Bento menegaskan bahwa dirinya tidak memiliki niat untuk merusak lambang negara tersebut. “Jujur saya tidak punya niat untuk (lempar lambang garuda) itu, dan saya menyampaikan permintaan maaf kepada masyarakat kalau melihat situasi tadi tapi dari lubuk hati paling dalam saya tidak punya niat merusak itu,” ujar Bento melalui sambungan telepon pada Rabu (17/12/2025).

Politikus Partai Demokrat itu menjelaskan, pelemparan papan nama tersebut sebenarnya ditujukan kepada pimpinan rapat paripurna. Ia menilai pimpinan rapat tidak tegas dalam mengendalikan jalannya sidang. Namun, lemparannya justru melayang dan mengenai lambang Garuda Pancasila yang berada di belakang meja pimpinan rapat.

“Saya tidak punya niat merusak lambang negara, karena situasional tadi, karena kekecewaan saya terhadap pimpinan lembaga DPRD yang tidak bisa mengendalikan situasi paripurna,” kata Bento. Ia menambahkan, “Kita tahu lah (garuda) ini lambang negara kita, hanya situasi reflek tadi, arahnya ke pimpinan tapi melayangnya ke ini, karena memang emosional tadi, situasi emosional.”
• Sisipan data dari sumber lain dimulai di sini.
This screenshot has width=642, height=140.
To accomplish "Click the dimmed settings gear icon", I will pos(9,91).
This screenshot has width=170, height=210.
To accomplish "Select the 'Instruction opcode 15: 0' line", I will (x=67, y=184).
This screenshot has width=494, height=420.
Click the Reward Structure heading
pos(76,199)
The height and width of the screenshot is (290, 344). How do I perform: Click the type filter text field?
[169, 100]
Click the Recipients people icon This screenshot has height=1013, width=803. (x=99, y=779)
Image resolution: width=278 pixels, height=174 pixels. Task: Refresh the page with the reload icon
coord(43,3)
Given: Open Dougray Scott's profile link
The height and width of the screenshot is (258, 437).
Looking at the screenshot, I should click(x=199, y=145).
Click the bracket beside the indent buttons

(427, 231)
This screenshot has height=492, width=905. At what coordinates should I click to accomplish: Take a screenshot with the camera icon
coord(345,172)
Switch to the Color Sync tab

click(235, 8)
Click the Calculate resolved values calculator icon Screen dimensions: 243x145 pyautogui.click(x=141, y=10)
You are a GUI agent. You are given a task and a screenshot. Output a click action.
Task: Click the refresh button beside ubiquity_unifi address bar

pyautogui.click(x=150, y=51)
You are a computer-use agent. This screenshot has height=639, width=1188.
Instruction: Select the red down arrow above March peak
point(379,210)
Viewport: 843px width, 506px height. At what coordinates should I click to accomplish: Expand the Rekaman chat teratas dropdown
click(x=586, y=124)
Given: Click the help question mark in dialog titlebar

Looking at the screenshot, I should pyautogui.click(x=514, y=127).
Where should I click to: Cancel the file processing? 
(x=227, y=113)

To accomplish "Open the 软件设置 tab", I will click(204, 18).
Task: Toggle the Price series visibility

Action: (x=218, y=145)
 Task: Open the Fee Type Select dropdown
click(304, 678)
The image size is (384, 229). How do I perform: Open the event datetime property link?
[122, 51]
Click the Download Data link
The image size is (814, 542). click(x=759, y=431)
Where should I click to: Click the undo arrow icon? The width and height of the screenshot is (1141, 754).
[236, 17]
Insiden ini bermula dari laporan Perhimpunan Mahasiswa Katolik Republik Indonesia (PMKRI) Cabang Ende ke Polres Ende. Presidium Gerakan Kemasyarakatan PMKRI Cabang Ende, Longginus Kota Setu alias Longgar, mengadukan anggota DPRD Ende tersebut terkait dugaan penghinaan lambang negara.

“Pengaduan tadi terkait dengan penghinaan terhadap burung garuda oleh salah satu oknum anggota DPRD Kabupaten Ende. Kami mengadunya di kantor polisi,” jelas Longgar pada Rabu (17/12/2025).

Longgar juga membawa bukti video terkait aksi pelemparan lambang Garuda Pancasila tersebut. Ia menyayangkan peristiwa itu terjadi di Ende, yang dikenal sebagai “rahim Pancasila” karena menjadi tempat Bung Karno merenungkan lima sila dasar negara saat menjalani masa pengasingan.

“Kami sangat kecewa karena perusakan dan penghinaan terhadap lambang negara justru dilakukan oleh putra daerah Ende sendiri yang berstatus sebagai pejabat publik DPRD Kabupaten Ende. Padahal, Ende dikenal sebagai rahim Pancasila,” tegas Longgar.